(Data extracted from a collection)
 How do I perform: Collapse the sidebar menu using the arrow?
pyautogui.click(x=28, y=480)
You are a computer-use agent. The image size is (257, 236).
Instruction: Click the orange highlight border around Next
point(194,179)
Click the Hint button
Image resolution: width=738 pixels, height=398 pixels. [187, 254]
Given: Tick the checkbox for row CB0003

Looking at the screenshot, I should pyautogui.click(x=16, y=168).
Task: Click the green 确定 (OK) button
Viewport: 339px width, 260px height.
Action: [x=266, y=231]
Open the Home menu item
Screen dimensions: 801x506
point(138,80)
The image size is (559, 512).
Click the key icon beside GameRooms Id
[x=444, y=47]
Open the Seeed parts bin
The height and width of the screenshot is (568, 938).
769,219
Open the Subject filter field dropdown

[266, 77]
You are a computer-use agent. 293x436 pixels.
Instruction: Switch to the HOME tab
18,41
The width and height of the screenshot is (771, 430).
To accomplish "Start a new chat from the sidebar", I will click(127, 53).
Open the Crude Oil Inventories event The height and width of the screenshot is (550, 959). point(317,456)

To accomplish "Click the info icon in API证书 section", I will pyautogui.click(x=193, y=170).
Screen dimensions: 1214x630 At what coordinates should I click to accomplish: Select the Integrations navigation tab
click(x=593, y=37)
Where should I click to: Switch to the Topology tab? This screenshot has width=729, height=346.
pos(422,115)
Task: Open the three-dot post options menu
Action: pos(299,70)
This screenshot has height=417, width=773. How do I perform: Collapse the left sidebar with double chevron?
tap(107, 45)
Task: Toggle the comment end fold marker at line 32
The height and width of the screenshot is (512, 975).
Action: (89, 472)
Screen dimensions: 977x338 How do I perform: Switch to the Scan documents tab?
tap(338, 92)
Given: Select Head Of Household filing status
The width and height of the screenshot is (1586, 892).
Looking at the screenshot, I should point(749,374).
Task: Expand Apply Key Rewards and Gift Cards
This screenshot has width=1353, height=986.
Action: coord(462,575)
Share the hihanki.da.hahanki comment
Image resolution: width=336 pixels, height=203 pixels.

ACTIVITY: Set the data down once more, exactly as it stands.

COMPLETED EXERCISE:
 How do I perform: Collapse the sidebar menu using the arrow?
pyautogui.click(x=28, y=480)
You are a computer-use agent. The image size is (257, 236).
Instruction: Click the orange highlight border around Next
point(194,179)
Click the Hint button
Image resolution: width=738 pixels, height=398 pixels. [187, 254]
Given: Tick the checkbox for row CB0003

Looking at the screenshot, I should pyautogui.click(x=16, y=168).
Task: Click the green 确定 (OK) button
Viewport: 339px width, 260px height.
Action: [x=266, y=231]
Open the Home menu item
Screen dimensions: 801x506
point(138,80)
The image size is (559, 512).
Click the key icon beside GameRooms Id
[x=444, y=47]
Open the Seeed parts bin
The height and width of the screenshot is (568, 938).
769,219
Open the Subject filter field dropdown

[266, 77]
You are a computer-use agent. 293x436 pixels.
Instruction: Switch to the HOME tab
18,41
The width and height of the screenshot is (771, 430).
To accomplish "Start a new chat from the sidebar", I will click(127, 53).
Open the Crude Oil Inventories event The height and width of the screenshot is (550, 959). point(317,456)

To accomplish "Click the info icon in API证书 section", I will pyautogui.click(x=193, y=170).
Screen dimensions: 1214x630 At what coordinates should I click to accomplish: Select the Integrations navigation tab
click(x=593, y=37)
Where should I click to: Switch to the Topology tab? This screenshot has width=729, height=346.
pos(422,115)
Task: Open the three-dot post options menu
Action: pos(299,70)
This screenshot has height=417, width=773. How do I perform: Collapse the left sidebar with double chevron?
tap(107, 45)
Task: Toggle the comment end fold marker at line 32
The height and width of the screenshot is (512, 975).
Action: (89, 472)
Screen dimensions: 977x338 How do I perform: Switch to the Scan documents tab?
tap(338, 92)
Given: Select Head Of Household filing status
The width and height of the screenshot is (1586, 892).
Looking at the screenshot, I should point(749,374).
Task: Expand Apply Key Rewards and Gift Cards
This screenshot has width=1353, height=986.
Action: coord(462,575)
Share the hihanki.da.hahanki comment
Image resolution: width=336 pixels, height=203 pixels.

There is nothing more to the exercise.